The program channeled $76.2 million to school districts this year to help defray asbestos-abatement costs. It is the only federal program that helps schools address environmental hazards, and lobbyists see its likely downfall as a bad omen for future efforts to secure aid for school-based lead and radon programs.

“We’ve always used this as a precedent to fund other environmental-hazard programs in schools,’' said Carolyn Henrich, a lobbyist for the National PTA, one of several education groups that are waging an uphill battle to restore at least partial funding for the ASHAA program.

The House voted to cut the program in June, when it approved an appropriations bill for veterans affairs, housing and urban development, and independent agencies that included no funding for it. The bill covers the Environmental Protection Agency, which runs the asbestos program.

The Senate version of the measure, HR 2491, was approved by the Senate Appropriations Committee last week, also without asbestos funding. The program’s supporters must now seek an amendment on the Senate floor, and then hope it can survive a House-Senate conference.

An Underfunded Mandate

Education lobbyists argue that the ASHAA program is critical because it eases the financial burden imposed on schools when they were required to test for asbestos by the Asbestos Hazard Emergency Response Act of 1986, known as AHERA.

“This program, which schools need, has been dramatically underfunded and now it is in jeopardy,’' said Michael Edwards, the manager of federal relations for the National Education Association. “This cut will hurt.’'

The E.P.A. says 98 percent of districts have complied with AHERA, which required them to test for asbestos and develop management plans.

Since ASHAA was enacted separately in 1985, 239 schools have received over $422 million in grants and loans to offset asbestos-abatement costs. The E.P.A. estimates that projects funded under the program have helped eliminate 3.2 million student and employee “exposure hours’’ to asbestos per week.

Funding under ASHAA is targeted to schools that have the most serious asbestos problems and the greatest financial need.

But the grants and loans are a tiny sum compared to the $6 billion the E.P.A. estimates schools have spent on asbestos abatement.
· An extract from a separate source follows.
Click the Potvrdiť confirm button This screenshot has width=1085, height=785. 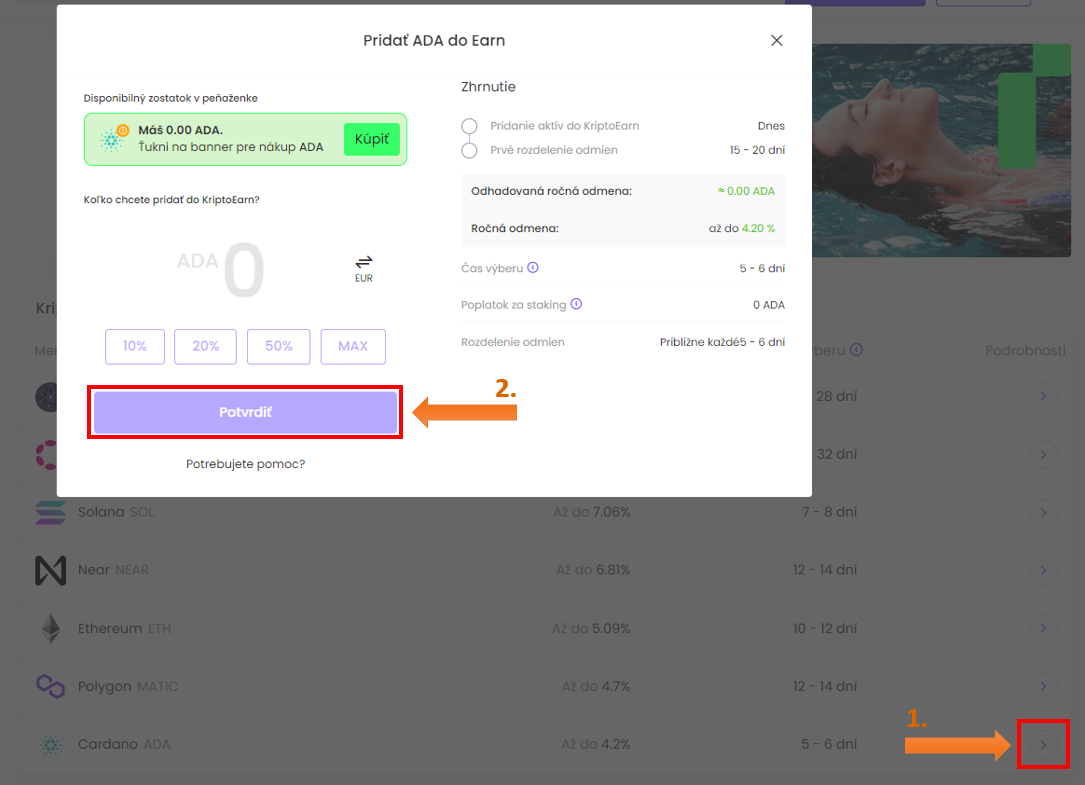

“The mentality is it’s a drop in the bucket,’' Mr. Edwards said.

No Presidential Support

When President Clinton included no funding for the program in his fiscal 1994 budget proposal, he was following in the footsteps of Presidents Reagan and Bush, who repeatedly recommended eliminating the program. However, while members of Congress always restored funding in the past, they are apparently willing to go along this time.

Senate aides said last week that the decision to eliminate funding for the program was based simply on budget constraints.
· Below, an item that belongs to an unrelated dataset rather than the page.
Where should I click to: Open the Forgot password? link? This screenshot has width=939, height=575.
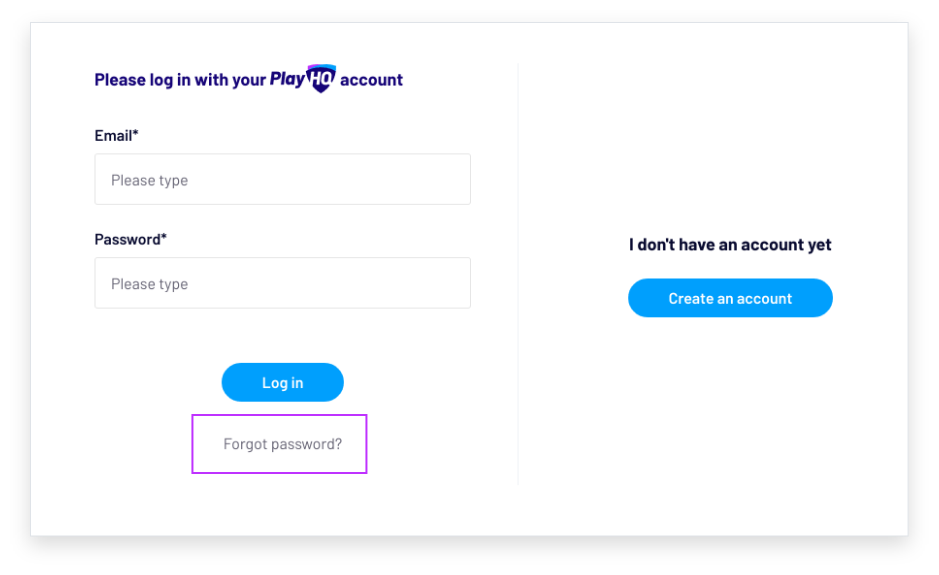tap(282, 444)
“We started off deep in the hole, and not to minimize [ASHAA], but it’s not a global program,’' one aide said.

But the program’s supporters said school-asbestos control should not have to compete with other environmental priorities.

“It’s tragic that we have to have asbestos-abatement money competing with resources to clean up the water or the air,’' said Mr. Edwards of the N.E.A.

An aide said the report that will accompany the Senate bill directs the E.P.A. to review the issue of asbestos in schools and design a strategy to address it. The report also requires the agency to complete a national survey within six months of the law’s passage.

But education lobbyists argue that risk assessments were already completed by the E.P.A. in 1991, and this mandate is simply a diversion that attempts to minimize the asbestos hazard.

“No one can deny there is a hazard out there,’' Joel Packer, a lobbyist for the N.E.A., asserted.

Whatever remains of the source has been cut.